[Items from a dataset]
= = = =
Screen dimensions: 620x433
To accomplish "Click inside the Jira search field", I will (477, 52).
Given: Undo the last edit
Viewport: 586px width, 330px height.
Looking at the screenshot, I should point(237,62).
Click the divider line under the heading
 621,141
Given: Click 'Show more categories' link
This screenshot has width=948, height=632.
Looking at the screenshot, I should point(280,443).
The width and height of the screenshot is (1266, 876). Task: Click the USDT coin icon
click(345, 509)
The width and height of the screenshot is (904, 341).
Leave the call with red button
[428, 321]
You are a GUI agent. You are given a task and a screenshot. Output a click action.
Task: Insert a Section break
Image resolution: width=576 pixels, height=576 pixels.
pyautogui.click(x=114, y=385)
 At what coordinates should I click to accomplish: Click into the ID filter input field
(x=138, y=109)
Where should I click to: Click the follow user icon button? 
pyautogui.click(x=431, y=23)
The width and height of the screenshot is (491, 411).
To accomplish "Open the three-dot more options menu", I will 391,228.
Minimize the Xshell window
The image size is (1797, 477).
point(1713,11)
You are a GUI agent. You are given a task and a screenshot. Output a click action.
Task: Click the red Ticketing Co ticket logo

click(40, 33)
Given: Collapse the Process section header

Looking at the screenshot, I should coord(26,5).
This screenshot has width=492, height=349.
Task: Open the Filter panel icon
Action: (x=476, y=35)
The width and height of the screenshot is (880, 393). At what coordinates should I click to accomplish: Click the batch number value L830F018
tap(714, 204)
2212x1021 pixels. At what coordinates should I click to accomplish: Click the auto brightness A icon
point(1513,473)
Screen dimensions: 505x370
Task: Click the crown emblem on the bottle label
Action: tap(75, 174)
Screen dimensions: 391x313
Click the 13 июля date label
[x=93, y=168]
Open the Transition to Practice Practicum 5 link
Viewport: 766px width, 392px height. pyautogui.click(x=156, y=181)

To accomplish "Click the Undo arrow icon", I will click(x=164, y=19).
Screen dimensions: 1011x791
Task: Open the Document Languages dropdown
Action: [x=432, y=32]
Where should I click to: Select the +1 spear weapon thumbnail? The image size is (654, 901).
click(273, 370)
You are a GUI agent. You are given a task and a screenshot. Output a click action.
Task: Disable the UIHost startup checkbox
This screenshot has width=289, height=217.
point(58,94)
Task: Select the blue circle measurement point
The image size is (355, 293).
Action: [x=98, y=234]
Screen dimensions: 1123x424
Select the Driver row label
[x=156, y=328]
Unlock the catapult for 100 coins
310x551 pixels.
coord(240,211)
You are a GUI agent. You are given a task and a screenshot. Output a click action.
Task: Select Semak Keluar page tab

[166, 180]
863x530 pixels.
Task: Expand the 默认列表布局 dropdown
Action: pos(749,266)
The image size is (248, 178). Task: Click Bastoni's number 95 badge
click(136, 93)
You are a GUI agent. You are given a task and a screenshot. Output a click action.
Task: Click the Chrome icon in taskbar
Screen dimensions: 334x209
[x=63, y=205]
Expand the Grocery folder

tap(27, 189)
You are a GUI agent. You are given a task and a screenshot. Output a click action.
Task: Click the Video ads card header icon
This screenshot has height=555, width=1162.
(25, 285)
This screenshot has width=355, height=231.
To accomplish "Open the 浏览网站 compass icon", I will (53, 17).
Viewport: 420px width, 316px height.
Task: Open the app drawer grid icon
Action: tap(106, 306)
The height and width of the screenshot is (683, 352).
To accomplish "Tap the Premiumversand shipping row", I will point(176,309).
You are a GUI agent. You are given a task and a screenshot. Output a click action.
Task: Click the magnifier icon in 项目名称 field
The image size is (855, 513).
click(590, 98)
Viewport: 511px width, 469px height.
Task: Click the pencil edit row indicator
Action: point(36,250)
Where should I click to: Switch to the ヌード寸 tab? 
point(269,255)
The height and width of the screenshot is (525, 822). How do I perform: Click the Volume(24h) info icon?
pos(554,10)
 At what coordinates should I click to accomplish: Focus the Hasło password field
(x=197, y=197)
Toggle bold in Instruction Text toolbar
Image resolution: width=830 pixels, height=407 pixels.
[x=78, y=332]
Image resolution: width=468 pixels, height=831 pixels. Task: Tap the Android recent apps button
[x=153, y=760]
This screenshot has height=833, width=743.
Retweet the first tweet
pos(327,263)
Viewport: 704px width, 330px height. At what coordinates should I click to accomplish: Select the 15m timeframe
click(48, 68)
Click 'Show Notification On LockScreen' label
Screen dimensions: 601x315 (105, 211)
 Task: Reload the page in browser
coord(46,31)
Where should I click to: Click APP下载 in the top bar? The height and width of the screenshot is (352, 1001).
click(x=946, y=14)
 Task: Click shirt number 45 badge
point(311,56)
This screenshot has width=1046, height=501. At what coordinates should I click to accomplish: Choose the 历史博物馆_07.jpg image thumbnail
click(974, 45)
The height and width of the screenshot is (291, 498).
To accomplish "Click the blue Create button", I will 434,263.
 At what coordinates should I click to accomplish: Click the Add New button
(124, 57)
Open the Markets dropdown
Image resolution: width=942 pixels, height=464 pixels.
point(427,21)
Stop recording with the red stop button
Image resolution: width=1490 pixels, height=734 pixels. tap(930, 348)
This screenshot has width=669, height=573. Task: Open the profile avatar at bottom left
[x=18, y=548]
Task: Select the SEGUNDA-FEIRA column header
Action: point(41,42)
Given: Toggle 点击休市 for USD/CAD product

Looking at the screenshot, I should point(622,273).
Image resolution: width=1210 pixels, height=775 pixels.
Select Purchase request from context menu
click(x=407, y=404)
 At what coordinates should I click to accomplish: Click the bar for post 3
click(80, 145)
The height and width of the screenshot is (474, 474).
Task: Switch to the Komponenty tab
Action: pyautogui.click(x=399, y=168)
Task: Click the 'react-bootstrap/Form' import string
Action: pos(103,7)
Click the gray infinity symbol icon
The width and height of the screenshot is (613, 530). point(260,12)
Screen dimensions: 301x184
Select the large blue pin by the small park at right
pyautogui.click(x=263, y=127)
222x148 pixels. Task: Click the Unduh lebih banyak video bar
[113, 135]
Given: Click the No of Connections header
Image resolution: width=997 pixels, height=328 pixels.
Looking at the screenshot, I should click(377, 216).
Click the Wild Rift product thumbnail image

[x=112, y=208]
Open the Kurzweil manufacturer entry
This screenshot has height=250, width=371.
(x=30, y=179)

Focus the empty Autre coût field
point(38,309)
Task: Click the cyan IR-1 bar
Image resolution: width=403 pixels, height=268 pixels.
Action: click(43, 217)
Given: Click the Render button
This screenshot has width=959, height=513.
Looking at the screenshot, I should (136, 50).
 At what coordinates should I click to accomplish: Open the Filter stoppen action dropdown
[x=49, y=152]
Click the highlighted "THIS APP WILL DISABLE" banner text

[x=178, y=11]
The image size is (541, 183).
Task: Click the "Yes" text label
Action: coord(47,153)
= = = =
*TASK DETAILS*
Could you print the lines above, exactly as written, from the line containing "This screenshot has width=959, height=513." through the final one?

*RESULT OF THIS EXERCISE*
This screenshot has width=959, height=513.
Looking at the screenshot, I should (136, 50).
 At what coordinates should I click to accomplish: Open the Filter stoppen action dropdown
[x=49, y=152]
Click the highlighted "THIS APP WILL DISABLE" banner text

[x=178, y=11]
The image size is (541, 183).
Task: Click the "Yes" text label
Action: coord(47,153)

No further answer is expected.